Regionalne służby ratunkowe sprawdzały swoje umiejętności podczas ćwiczeń na drodze ekspresowej S3

Dnia 10 kwietnia, czwartek, Dolny Śląsk był miejscem ważnej operacji ratowniczej. Na odcinku drogi ekspresowej S3, między Bolkowem a Kamienną Górą, odbywało się drugie już w historii ćwiczenie ratownicze o kryptonimie „TUNEL S3 2025”. W trakcie jego trwania droga była zablokowana. Manewry te miały za zadanie ocenić, jak lokalne służby radzą sobie w przypadku ekstremalnych zagrożeń.

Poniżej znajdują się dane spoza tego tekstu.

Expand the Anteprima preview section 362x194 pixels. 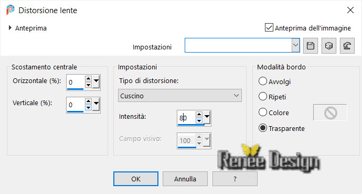click(10, 28)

Ćwiczenia rozpoczęły się o godzinie 6 rano i swoją różnorodnością przyciągnęły prawie 400 uczestników. Wśród nich znaleźli się przedstawiciele straży pożarnej, policji, służb medycznych, administracji publicznej, zarządzania kryzysowego, Centrum Powiadamiania Ratunkowego oraz Generalnej Dyrekcji Dróg Krajowych i Autostrad. Całość dzieliła się na wiele etapów i składała się z symulacji trzech poważnych incydentów.
Jeden z takich incydentów miał miejsce w jednym z tuneli (TS-26). Doszło tam do symulowanego zderzenia samochodu dostawczego z pojazdem osobowym. Zaraz po kolizji, osoby z samochodu dostawczego wyszły na własną rękę i odrzuciły podejrzany obiekt – coś co mogło przypominać ładunek wybuchowy.
Podczas ćwiczeń, służby oceniane były nie tylko pod kątem reakcji na zagrożenia, ale także pod względem skuteczności realizacji planów ratunkowych, efektywności systemów dowodzenia oraz organizacji punktów przyjęcia sił i środków. Wszystko to było zgodne z wymogami Unii Europejskiej, według których takie ćwiczenia powinny być przeprowadzane co najmniej raz na cztery lata w tunelach będących częścią sieci TEN-T.
Tunele znajdujące się na trasie S3 są wyposażone w nowoczesne systemy bezpieczeństwa: 150 kamer monitoringu, czujniki dymu, hydranty, telefony alarmowe, czujki ciepła i wentylatory do odprowadzania dymu. Nad ich działaniem czuwa całodobowe centrum sterowania ruchem.
Po zakończeniu ćwiczeń, droga ekspresowa S3 została otwarta dla ruchu tego samego dnia, 10 kwietnia, do godziny 20.